Panda’s aside, the current work I am engaged in also requires that the atmospheric processes around southern Africa be considered in addition to the oceanography. To visualise both air and sea concurrently would be a mess so we will want to create separate panels for each. Because I have been working with reanalysis data lately, and not satellite data, I am also able to include the wind/ current vectors in order to really help the temperature patterns pop. The oceanic data are from the BRAN2016 product and the atmospheric data are from ERA-Interim. Both of which are available for download for free for scientific pursuits. I’ve chosen here to use the mean values for January 1st as the summer months provide the most clear example of the thermal differences between the Agulhas and Benguela currents.
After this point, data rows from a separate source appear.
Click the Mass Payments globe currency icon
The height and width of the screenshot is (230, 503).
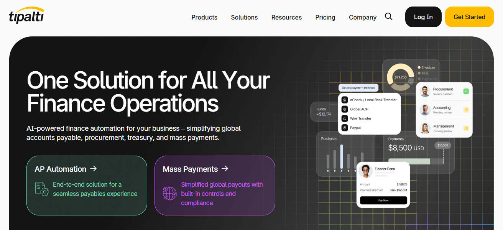170,193
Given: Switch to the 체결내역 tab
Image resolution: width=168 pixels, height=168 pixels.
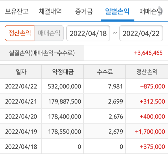Looking at the screenshot, I should 50,11.
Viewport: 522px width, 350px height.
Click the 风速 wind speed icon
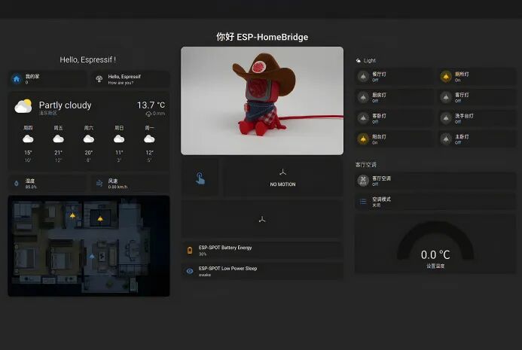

The code used to create the scale bar in the maps may be found here. It’s not a proper ggplot geom function but works well enough. I’ve also decided to add the 200 m isobath to the sea panel. These data come from NOAA.

Mapping

I find that it is easier to keep track of the different aspects of a map when they are stored as different dataframes. One should however avoid having too many loose dataframes running about in the global environment. It is a balancing act and requires one to find a happy middle ground. Here I am going to cut the all_jan1_0.5 dataframe into 4. One each for air and sea temperatures and vectors. I am also going to reduce the resolution of the wind so that the vectors will plot more nicely.

With just a few alterations to our nicely divided up dataframes we are ready to create a map. We will look at the code required to create each map and then put it all together in the end.
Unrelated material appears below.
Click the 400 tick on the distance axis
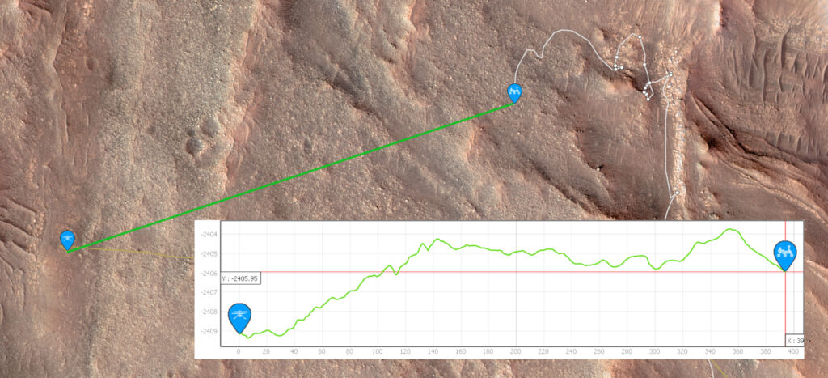 pos(794,351)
First up is the most busy. The following code chunk will create the top panel of our map, the sea state. It is necessary to label all of the locations mentioned in the text and so they are thrown on here. In order to make the site label easier to read I’ve made them red. This is particularly jarring but I think I like it.
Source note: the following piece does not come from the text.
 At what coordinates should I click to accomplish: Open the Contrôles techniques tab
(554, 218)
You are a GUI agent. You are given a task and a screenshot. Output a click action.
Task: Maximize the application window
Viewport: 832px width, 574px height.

Many of the sites that need to be plotted are laying on top of each other. This is never good, but is made worse when the sites in question are refereed to frequently in the text. For this reason we need to create a little panel inside of the larger figure that shows a zoomed in picture of False Bay. Complete with text labels.

We could possibly create another inset panel for the clomp of sites around Hamburg but this figure is already getting too busy. So we’ll leave it for now. One inset panel will serve to illustrate the code necessary to create a faceted map so for the purposes of this post it will also suffice. That leaves us with only the bottom panel to create. The air state. I’ve decided to put the scale bar/ North arrow on this panel in an attempt to balance the amount of information in each panel.

With our three pieces of the map complete, it is time to stick them together. There are many ways to do this but I have recently found that using annotation_custom allows one to stick any sort of ggplot like object onto any other sort of ggplot object. This is an exciting development and opens up a lot of doors for some pretty creative stuff. Here I will just use it to demonstrate simple faceting, but combined with panel gridding. Really though the sky is the limit.

Summary

The developments in the gridding system have brought the potential for using ggplot for these more complex maps forward quite a bit. As long as one does not use a constrained mapping coordinate system (i.e. coord_fixed) the grob-ification of the ggplot objects seems to allow the placing of the pieces into a common area to be performed smoothly. Displaying many different bits of information cleanly is always a challenge. This figure is particularly busy, out of necessity. I think it turned out very nicely though.

 

Figure 1: Map showing the southern tip of the African continent. The top panel shows the typical sea surface temperature and surface currents on January 1st. The bottom panel likewise shows the typical surface air temperatures and winds on any given January 1st.